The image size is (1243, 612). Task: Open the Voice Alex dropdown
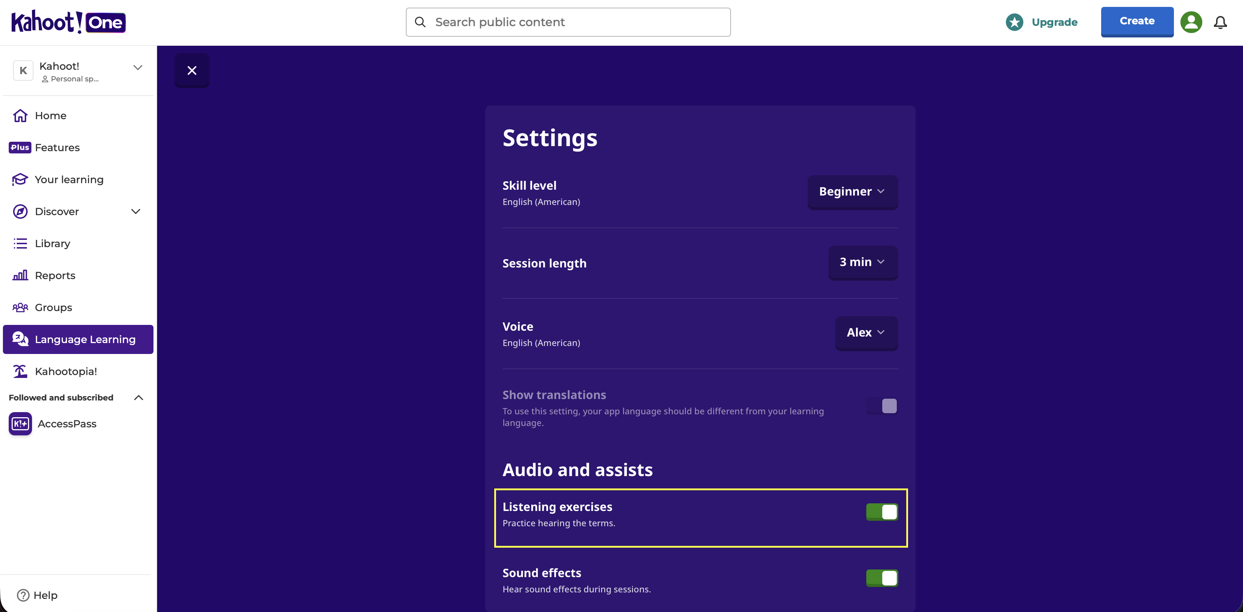pos(866,332)
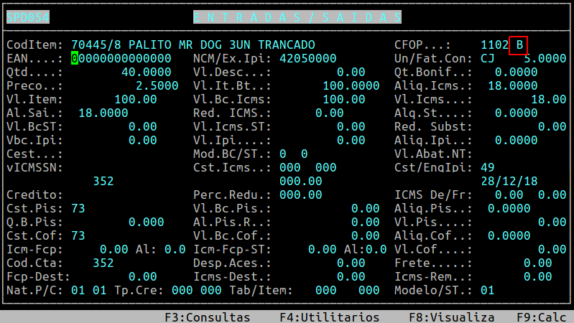574x323 pixels.
Task: Click the Cst.Cof value 73
Action: click(x=78, y=235)
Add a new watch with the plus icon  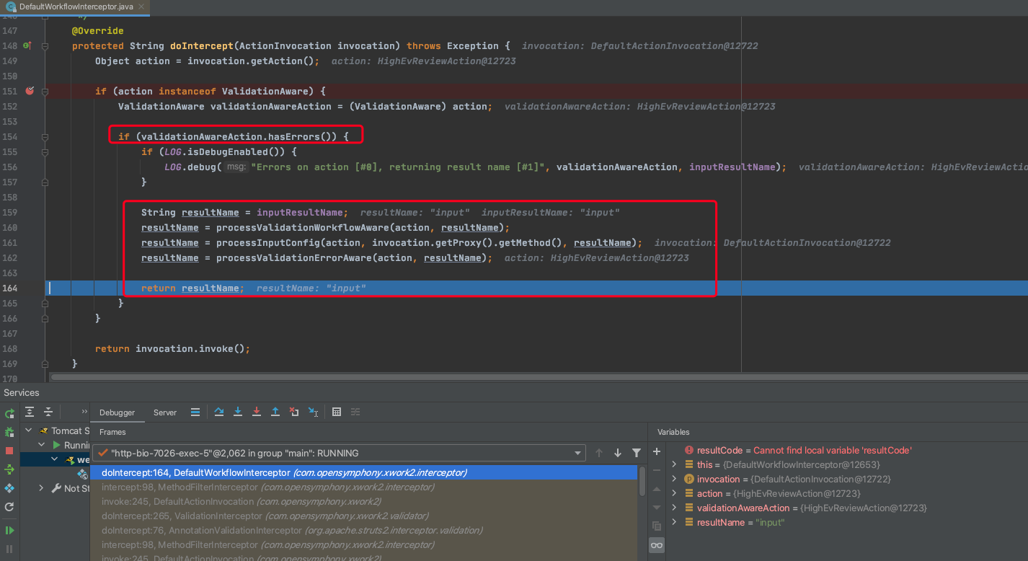click(x=656, y=451)
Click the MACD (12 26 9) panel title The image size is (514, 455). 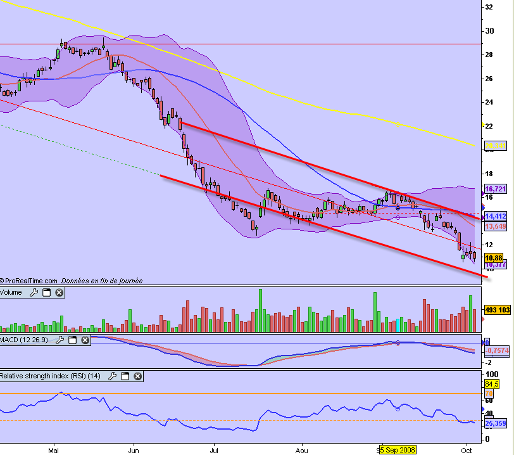[x=25, y=340]
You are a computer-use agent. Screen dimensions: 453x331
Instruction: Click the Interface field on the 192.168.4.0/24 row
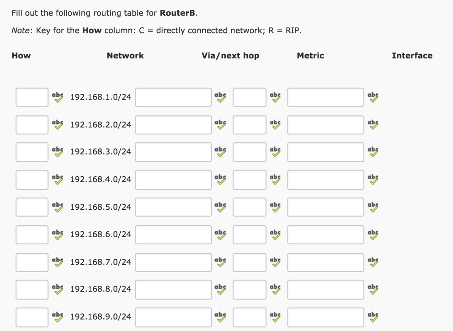click(325, 179)
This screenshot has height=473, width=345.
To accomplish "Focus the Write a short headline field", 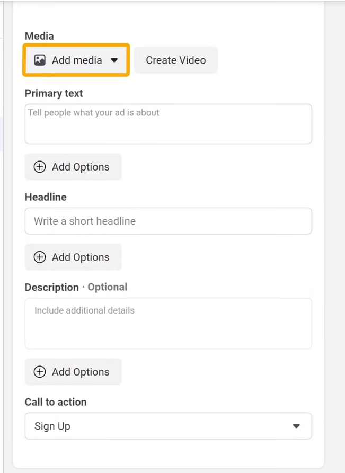I will (168, 221).
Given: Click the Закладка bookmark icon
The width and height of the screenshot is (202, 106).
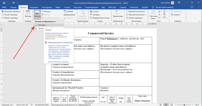Looking at the screenshot, I should pyautogui.click(x=91, y=15).
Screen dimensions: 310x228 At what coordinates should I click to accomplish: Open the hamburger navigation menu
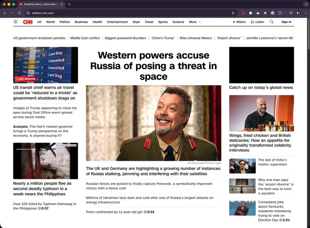16,22
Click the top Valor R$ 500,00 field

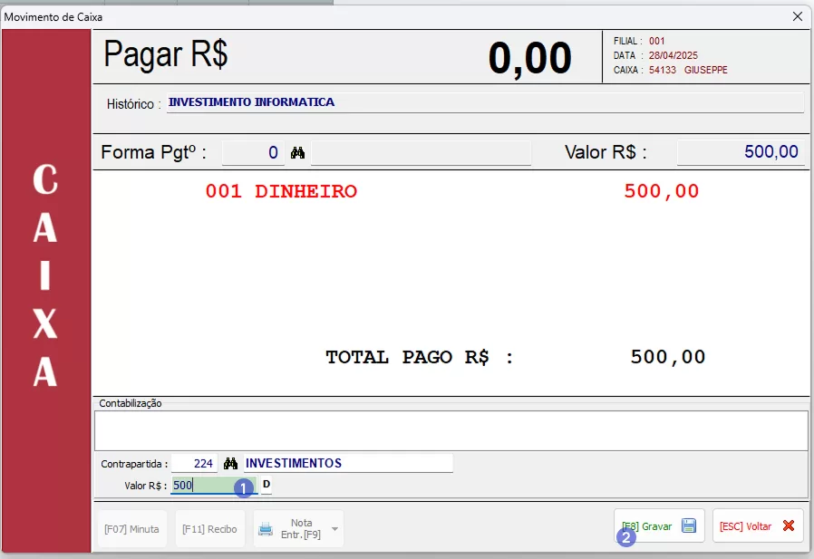point(740,152)
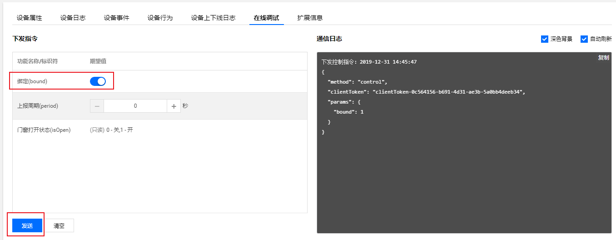Click the 下发控制指令 timestamp line in log
Viewport: 616px width, 240px height.
point(369,62)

## WORK TO COMPLETE
Exclude the pictures and write out exactly the lines from the one holding "Given: Click the Закладка bookmark icon" through the end of the entries, inclusive, and only those.

## TASK RESULT
Given: Click the Закладка bookmark icon
The width and height of the screenshot is (202, 106).
Looking at the screenshot, I should pyautogui.click(x=91, y=15).
Screen dimensions: 310x228 At what coordinates should I click to accomplish: Open the hamburger navigation menu
16,22
Click the top Valor R$ 500,00 field

point(740,152)
Click the 下发控制指令 timestamp line in log
Viewport: 616px width, 240px height.
point(369,62)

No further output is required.